Reading Time: 2 minutes

Monday, April 15: Beavers could get you sick for the summer 

Scientists confirmed that nine recently deceased beavers tested positive for tularemia. The bacterial disease, also known as rabbit fever, hare plague, and deerfly fever, typically infects rodents, but can also affect humans.

The Utah Division of Wildlife advises people to stay away from and report any dead rodents. Humans can contract the disease through tick and deerfly bites, direct contact with blood or infected animal carcasses, and by ingesting contaminated materials, such as polluted water or undercooked rabbit meat. Tularemia can be life-threatening to humans if left untreated.  

The beavers were found in Summit, Wasatch, and Utah counties. The Utah Division of Wildlife reports that it’s unusual to see this many affected rodents because the last reported fatality was in 2017.  

Tuesday, April 16: NBA YoungBoy arrested on prescription drug fraud charges  

Rapper NBA YoungBoy was arrested after federal agents executed a search warrant at his property in Weber County. The rapper, legally Kentrell DeSean Gaulden, is under investigation for his involvement in an organized crime outfit fraudulently obtaining prescription drugs from pharmacies in 11 Utah cities.  

The allegations are based on a probable cause statement accusing Gaulden of running the drug ring, which tried to use the valid credentials of licensed Utah physicians to deceive pharmacies. The rapper, who’s already in his third year of house arrest for unrelated offenses, may face up to 63 charges for this case, distributed between counts of fraud, forgery, and illegally procuring or attempting to procure prescription drugs.  

As of Thursday morning, formal charges against Gaulden are not yet filed.   

Wednesday, April 17: Sundance Film Festival is open to relocating 

The Sundance Film Festival may be in the search for a new host city. Fox 13 News confirmed the decision, which may “set (sic) the state for the iconic international event to potentially move outside of Utah.”   

The festival is contractually bound to stay in Utah through 2026; however, the Sundance Institute is allowing other cities interested in hosting to submit proposals beginning next month. “It’s more about the contract is up this is a good time to reevaluate and reassess,” said Virginia Pearce, the head of the Utah Film Commission. Pearce noted her love for the festival and her devotion to crafting the winning proposal.  

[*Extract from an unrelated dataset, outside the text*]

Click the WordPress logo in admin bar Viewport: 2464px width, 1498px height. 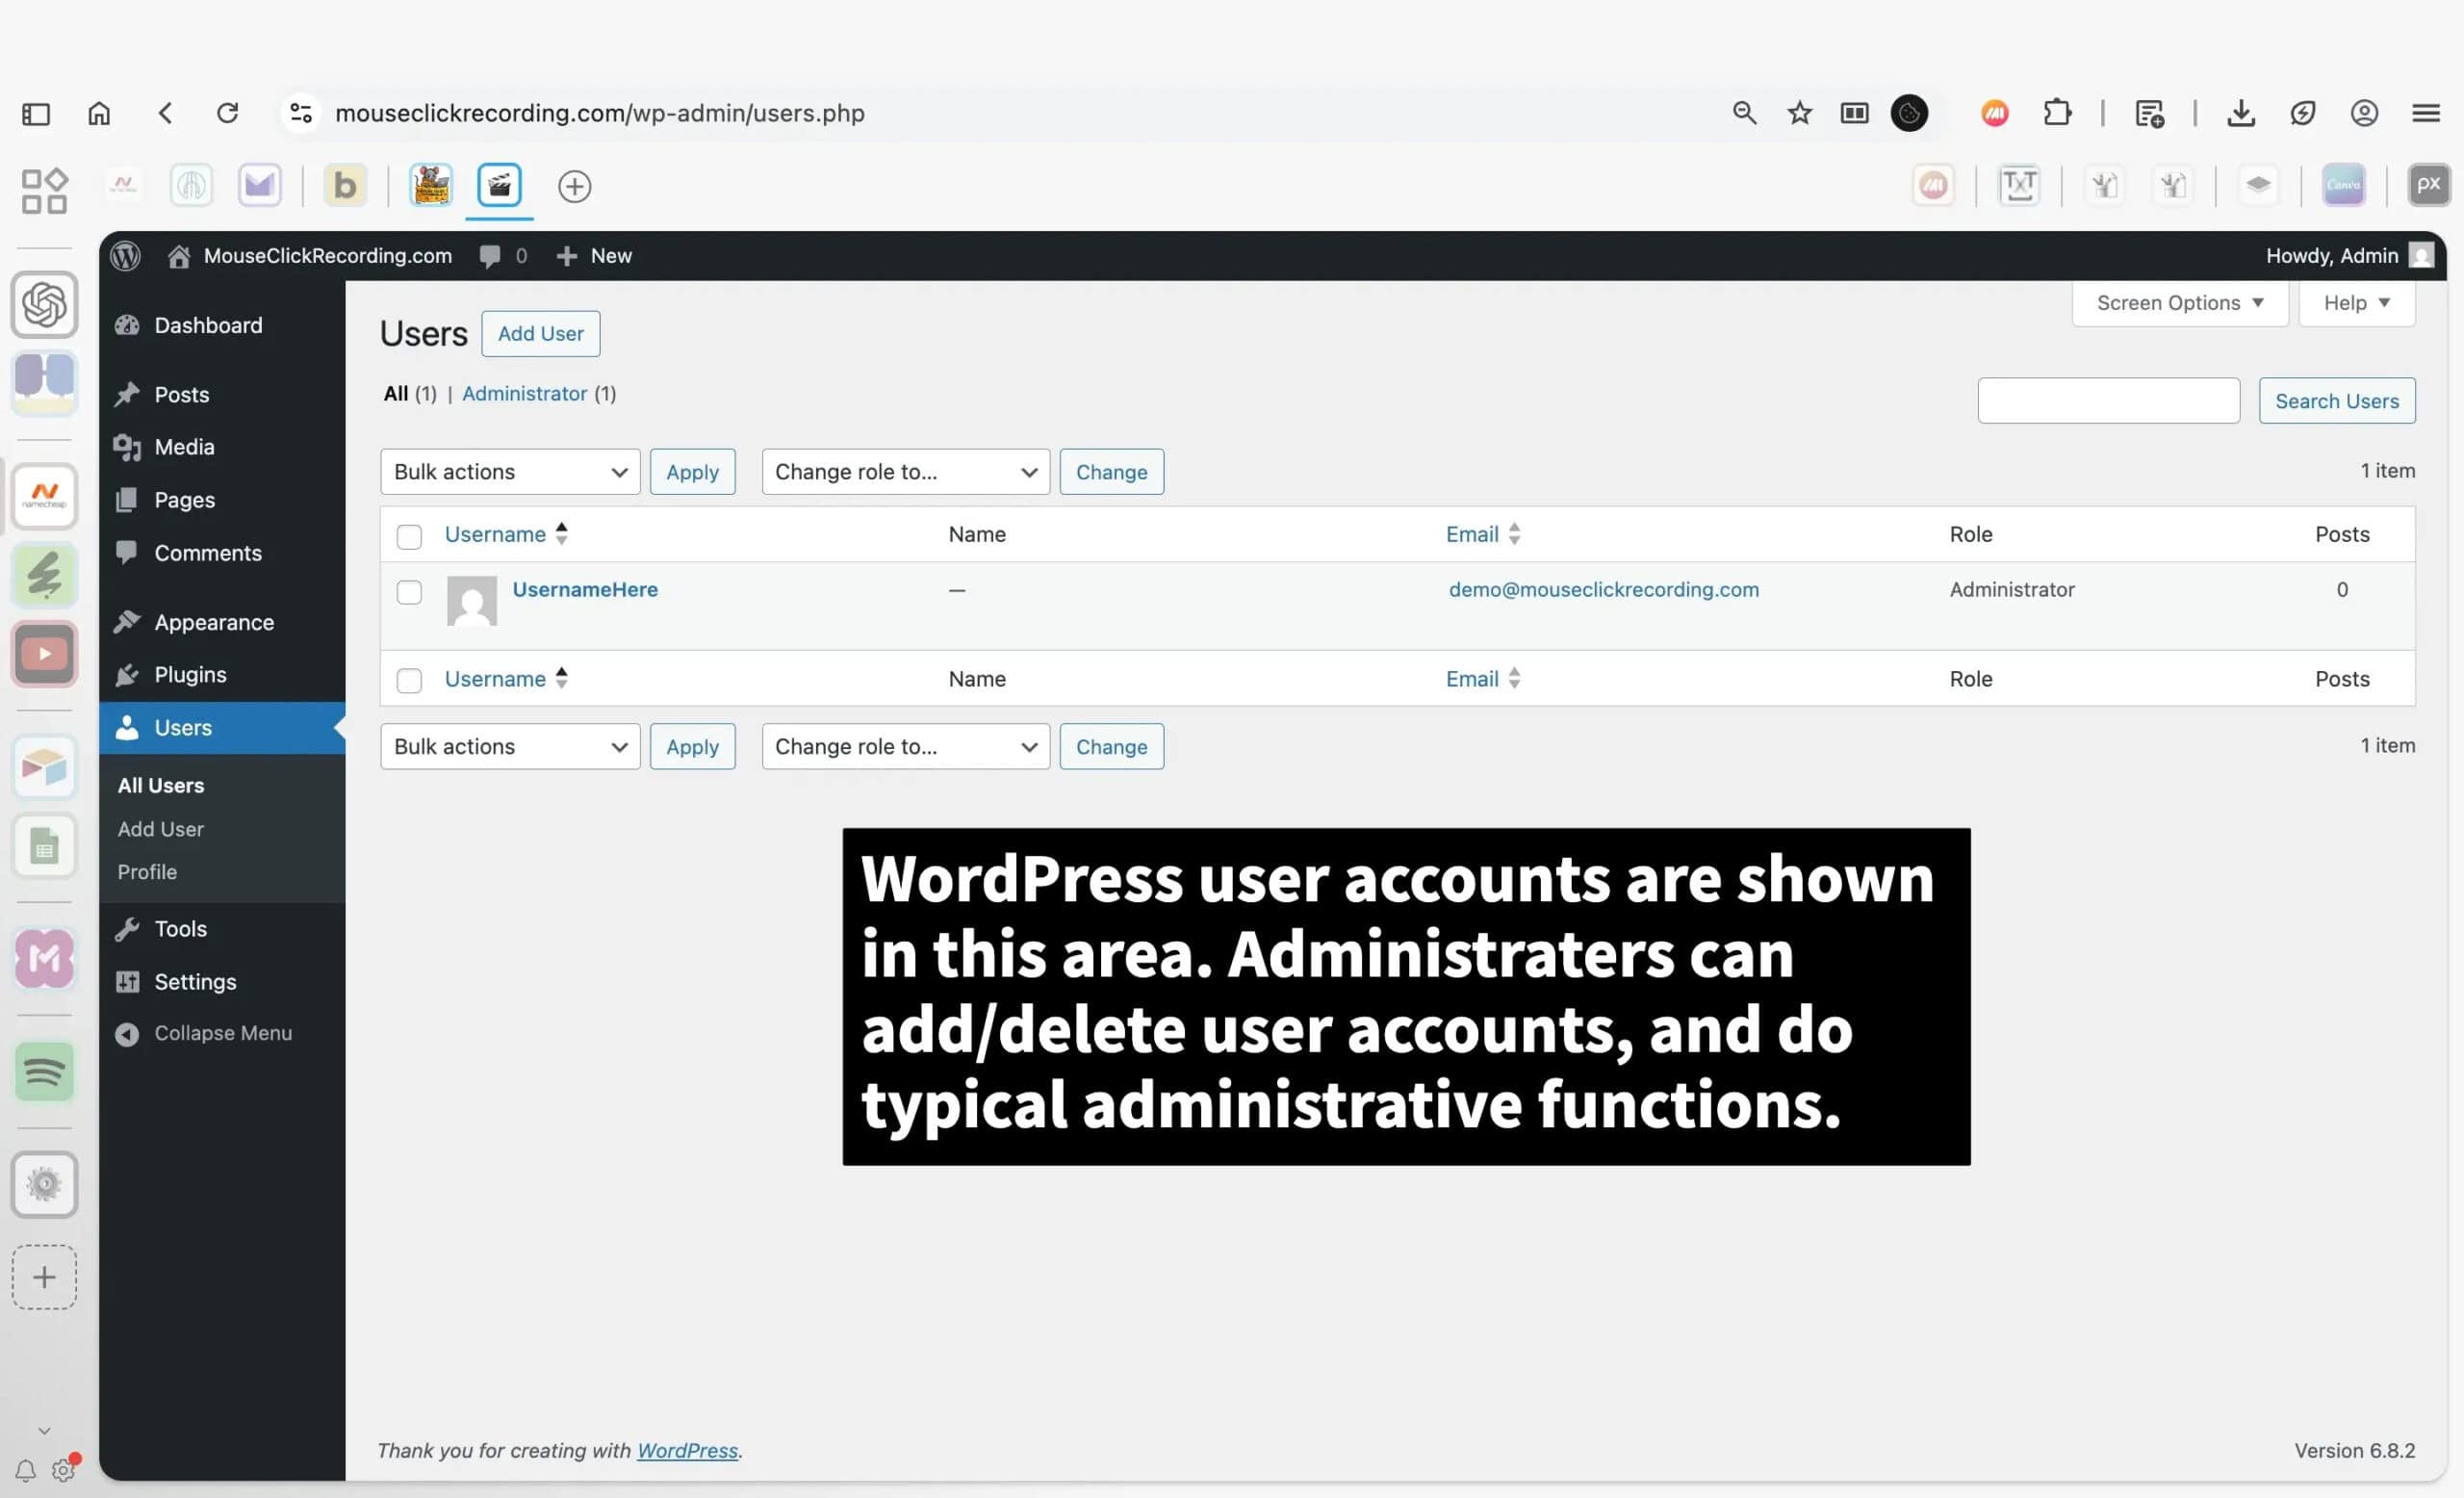pos(126,256)
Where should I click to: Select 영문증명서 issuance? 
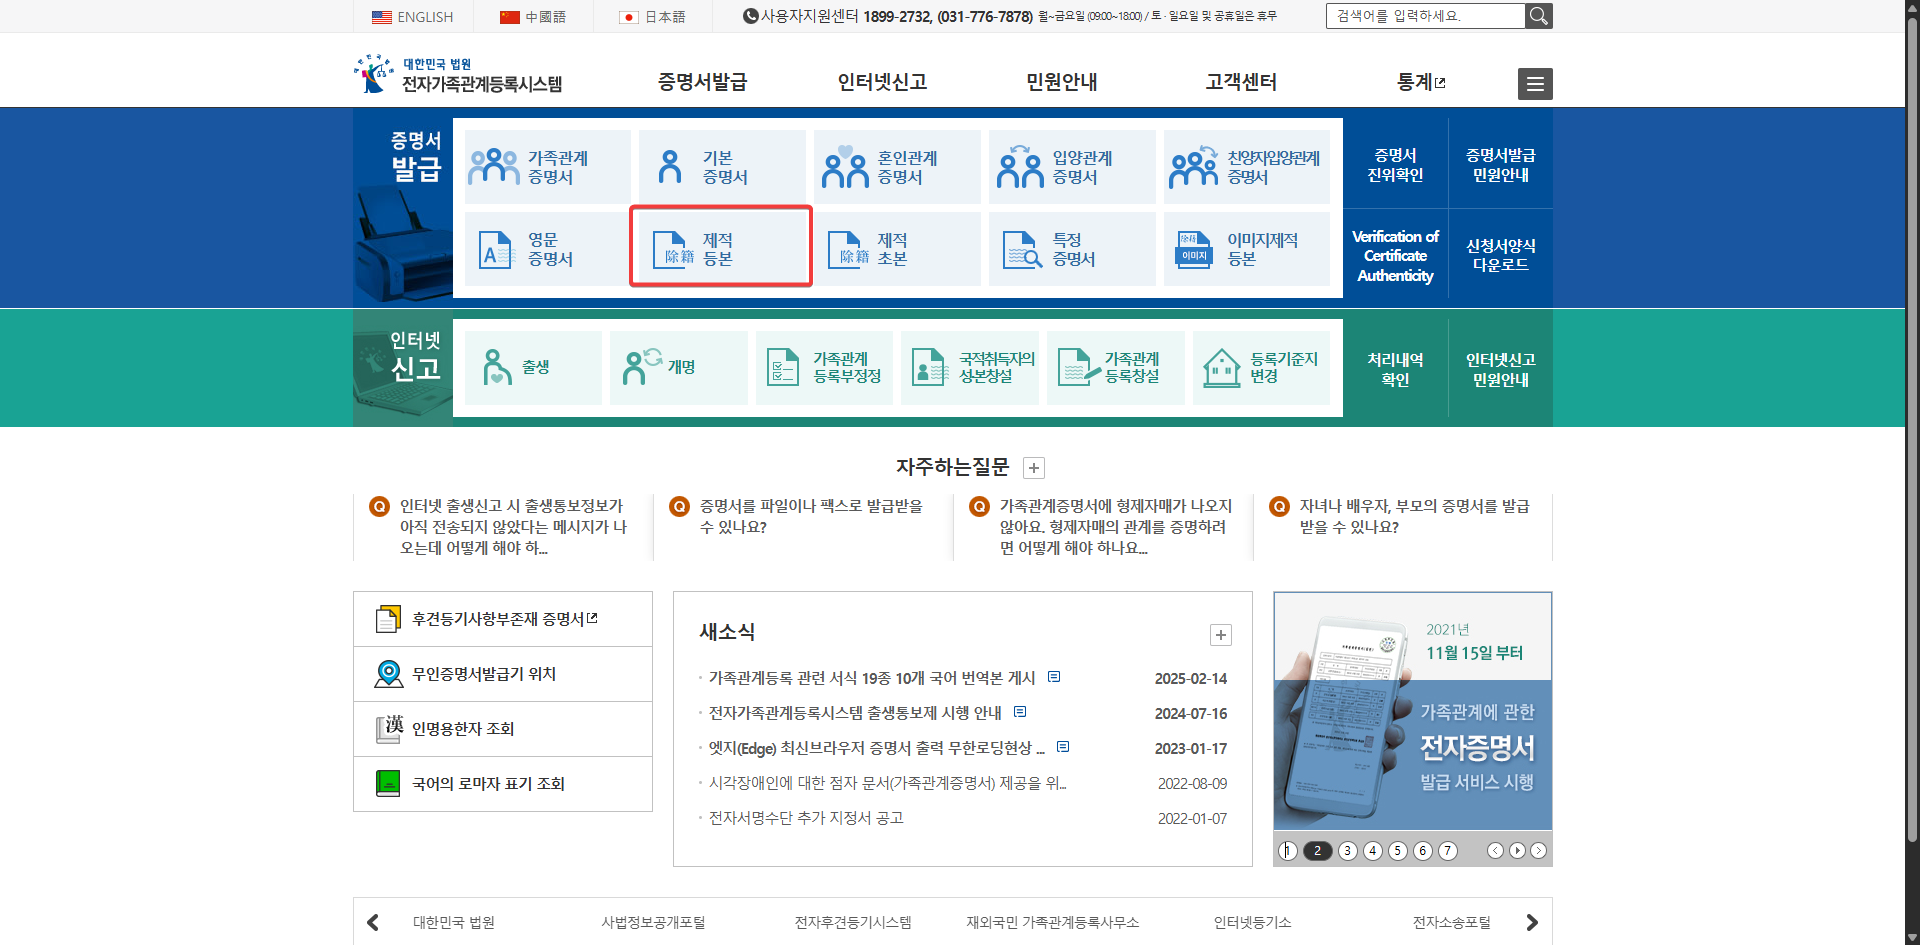pyautogui.click(x=546, y=247)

Thursday, April 18: On-going stories 

Authorities in Vineyard, Utah are searching for a man believed to be involved in the porch pirate scheme, KUTV reported on Thursday, along with video surveillance of the incident. Anyone with information is advised to contact the Utah County Sheriff’s Department. 

This morning, State Geologist Bill Keach. urged Utahns to prepare for an earthquake with a magnitude greater than the magnitude 5.7 one that famously struck Salt Lake Valley in 2020. A magnitude seven quake would feel approximately 170 stronger, he explained. Keach also noted that the odds of a magnitude six earthquake occurring along the Wasatch front “are better than one in two in the next 50 years.” He advised residents to be prepared, review their insurance policies, and inspect their home’s readiness.